Work order: Every line below between the line holding "Task: Switch to the ブラックリスト tab" and the line holding "Screen dimensions: 670x363", inclusive, should be repeated exactly, and all other lines omitted.

Excerpted records:
-=-=-

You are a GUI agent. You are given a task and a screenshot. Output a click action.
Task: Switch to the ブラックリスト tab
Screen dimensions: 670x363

-=-=-

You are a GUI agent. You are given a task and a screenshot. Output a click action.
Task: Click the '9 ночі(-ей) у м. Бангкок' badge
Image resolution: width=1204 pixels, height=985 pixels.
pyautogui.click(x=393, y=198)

-=-=-

Solution to the problem:
Task: Switch to the ブラックリスト tab
Screen dimensions: 670x363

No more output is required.